Projeto de Lei ainda precisa ser sancionado pelo presidente Luiz Inácio Lula da Silva
Cada vez mais parte da família, cachorros, gatos e outros animais têm se tornado questão em casos de separação de seus tutores. Pensando nisso, o Senado decidiu aprovar a guarda compartilhada de pets.
O projeto de lei aprovado pelos parlamentares, que ainda precisa passar pela sanção do presidente Lula, conta com regras e proibições, caso o ex-casal não entre em um acordo após o divórcio. Entenda como isso funcionará.
Como funcionará a guarda compartilhada de pets?

Em casos em que o casal não chegue a um consenso, o animal passará a ser de propriedade comum.
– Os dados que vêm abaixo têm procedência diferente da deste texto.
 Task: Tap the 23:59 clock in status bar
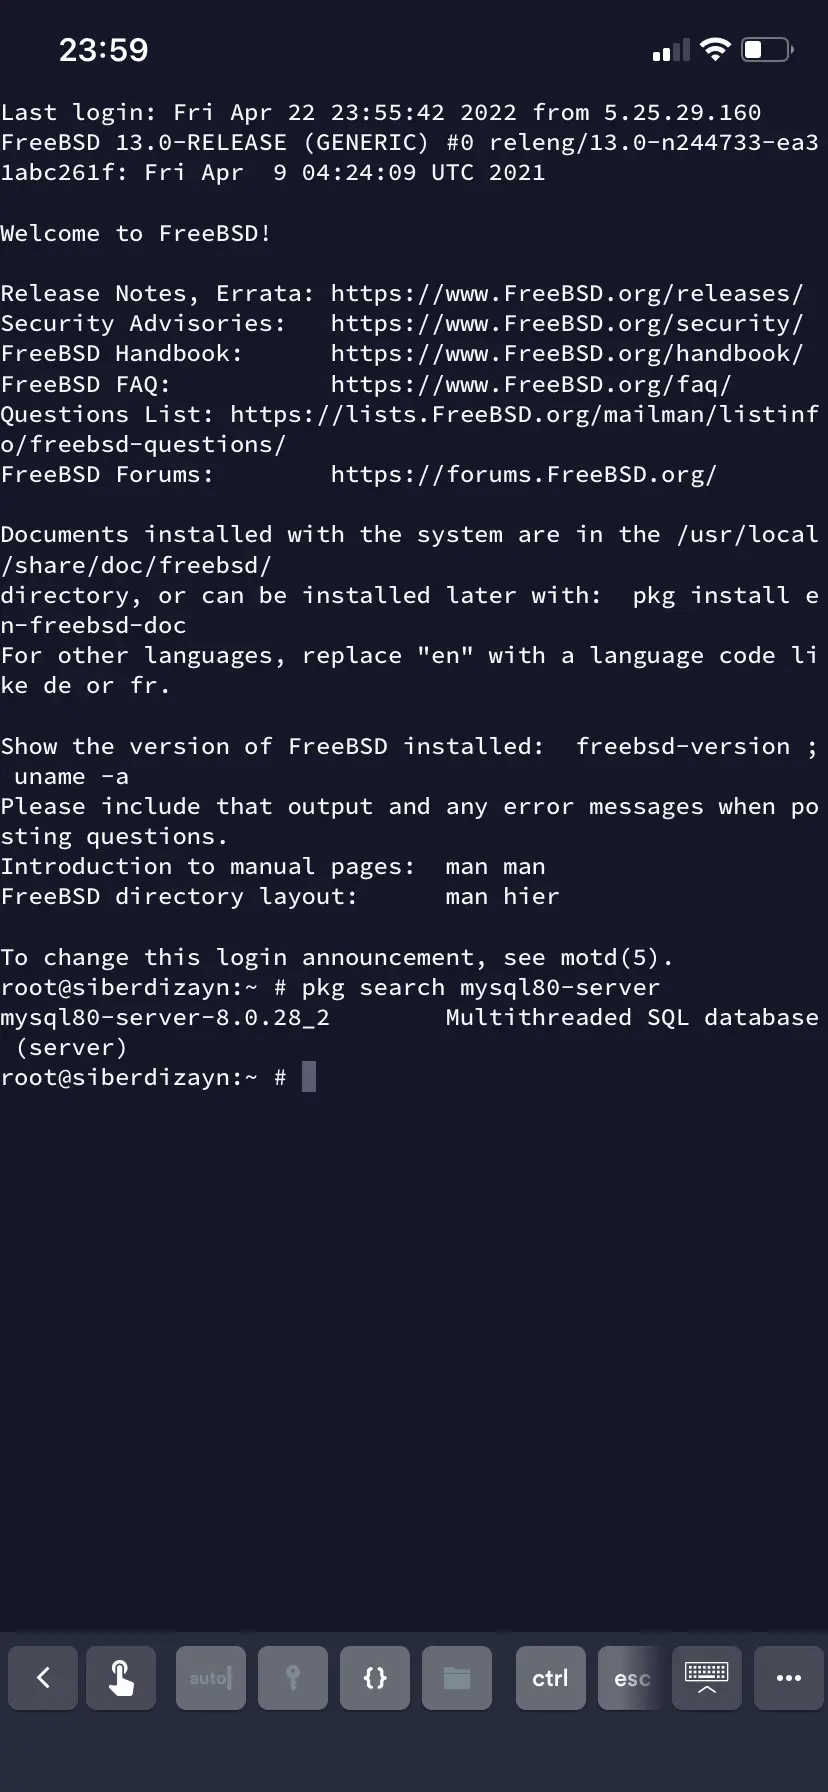coord(103,50)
Dessa maneira, convívio e responsabilidades passarão a ser divididas.
Fatores importantes entrarão em pauta na hora da decisão, como:
- ambiente adequado,
- condições de trato,
- zelo,
- sustento,
- disponibilidade de tempo
Os custos de alimentação e higiene, contudo, ficarão a cargo de quem estiver com o pet no momento. Já as despesas de cuidados, como consultas veterinárias e remédios, entram em uma divisão.
No entanto, existem certas questões que impossibilitarão a guarda compartilhada, como é o caso de histórico ou risco de violência doméstica ou familiar ou maus-tratos ao pet. Nestes casos, então, o animal ficará exclusivamente com a outra parte e o agressor deverá arcar com gastos até a extinção do vínculo.
Além disso, um dos tutores poderá renunciar à guarda ou perdê-la caso descumprimento dos termos do acordo ou em casos de maus-tratos ou violência doméstica.